Though she gave a careless laugh she wondered what he meant. She felt that his merry little blue eyes were scanning her face with an amiable but disconcerting attention. She had discovered already that he was shrewd and she had a feeling that the relations between herself and Walter excited his cynical curiosity. She found a certain amusement in baffling him. She liked him and she knew that he was kindly disposed towards her. He was not witty nor brilliant, but he had a dry and incisive way of putting things which was diverting, and his funny, boyish face under that bald skull, all screwed up with laughter, made his remarks sometimes extremely droll. He had lived for many years in outposts, often with no man of his own colour to talk to, and his personality had developed in eccentric freedom. He was full of fads and oddities. His frankness was refreshing.

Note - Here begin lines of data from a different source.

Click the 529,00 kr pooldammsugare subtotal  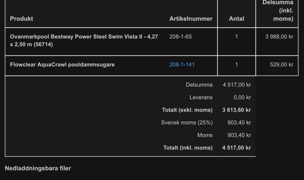[x=282, y=65]
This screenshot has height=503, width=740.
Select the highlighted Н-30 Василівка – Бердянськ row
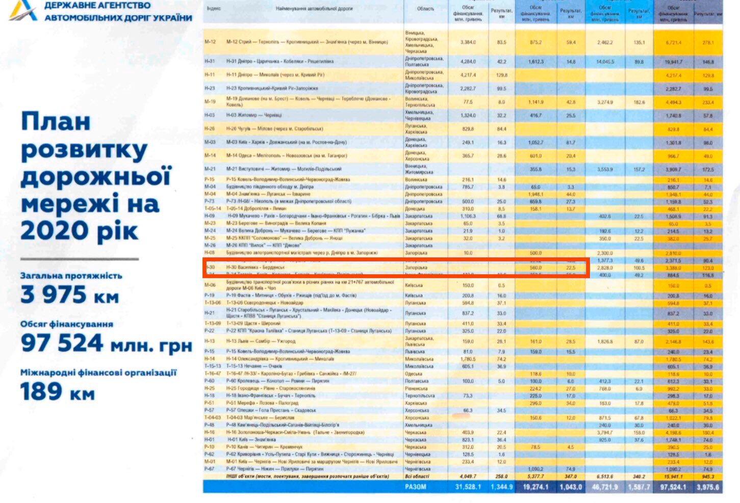pos(396,268)
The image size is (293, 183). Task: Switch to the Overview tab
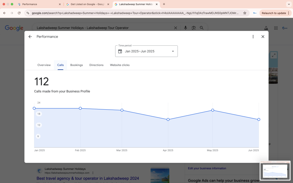coord(44,65)
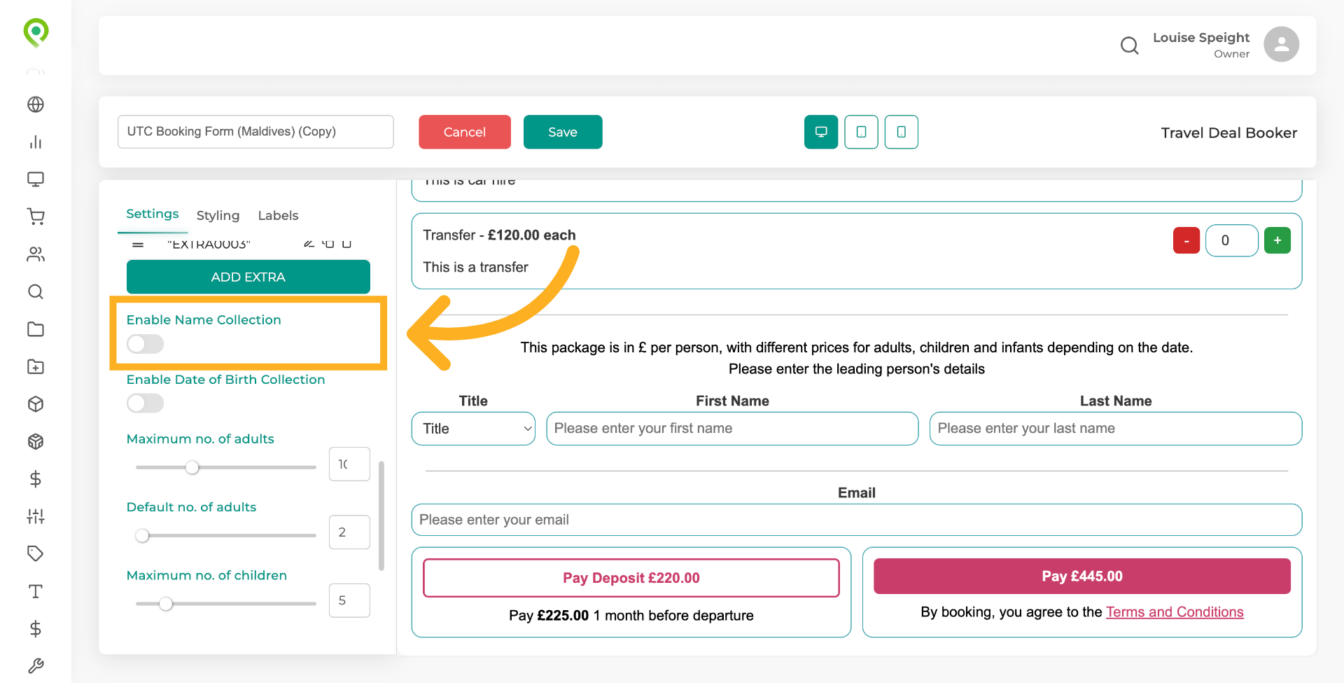
Task: Increase Transfer quantity with plus button
Action: 1277,240
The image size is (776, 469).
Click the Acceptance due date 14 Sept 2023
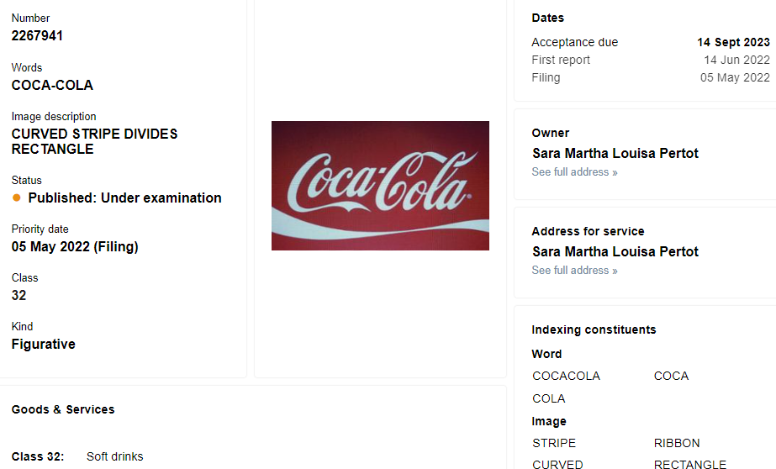[x=733, y=43]
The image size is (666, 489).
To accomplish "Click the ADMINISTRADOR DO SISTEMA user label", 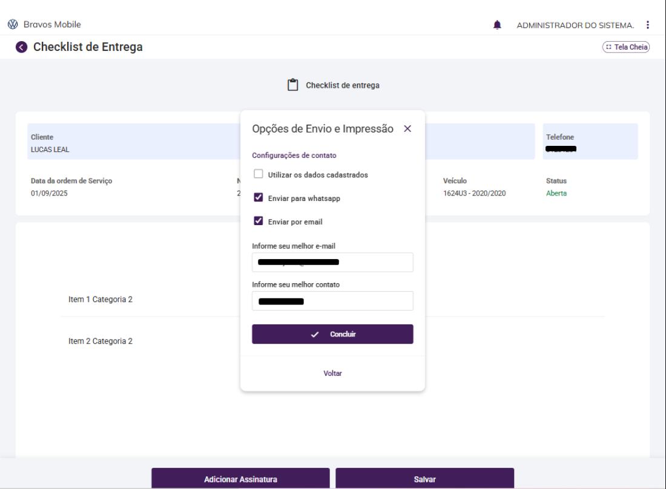I will point(575,25).
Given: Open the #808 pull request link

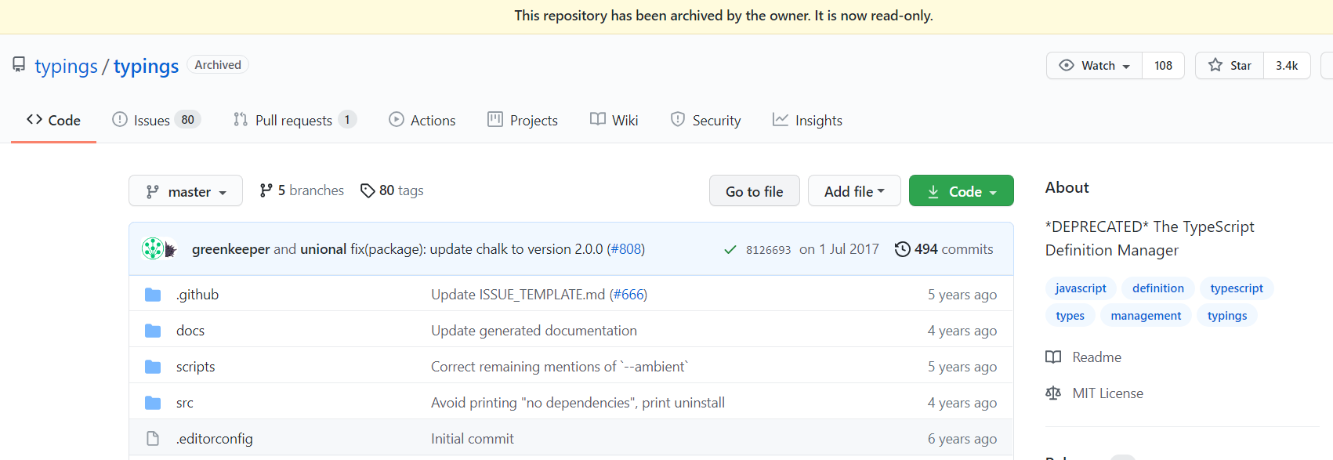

He seemed to look upon life in a spirit of banter, and his ridicule of the Colony at Hong Kong was acid; but he laughed also at the Chinese officials in Mei-Tan-Fu and at the cholera which decimated the city. He could not tell a tragic story or one of heroism without making it faintly absurd. He had many anecdotes of his adventures during twenty years in China, and you concluded from them that the earth was a very grotesque, bizarre, and ludicrous place.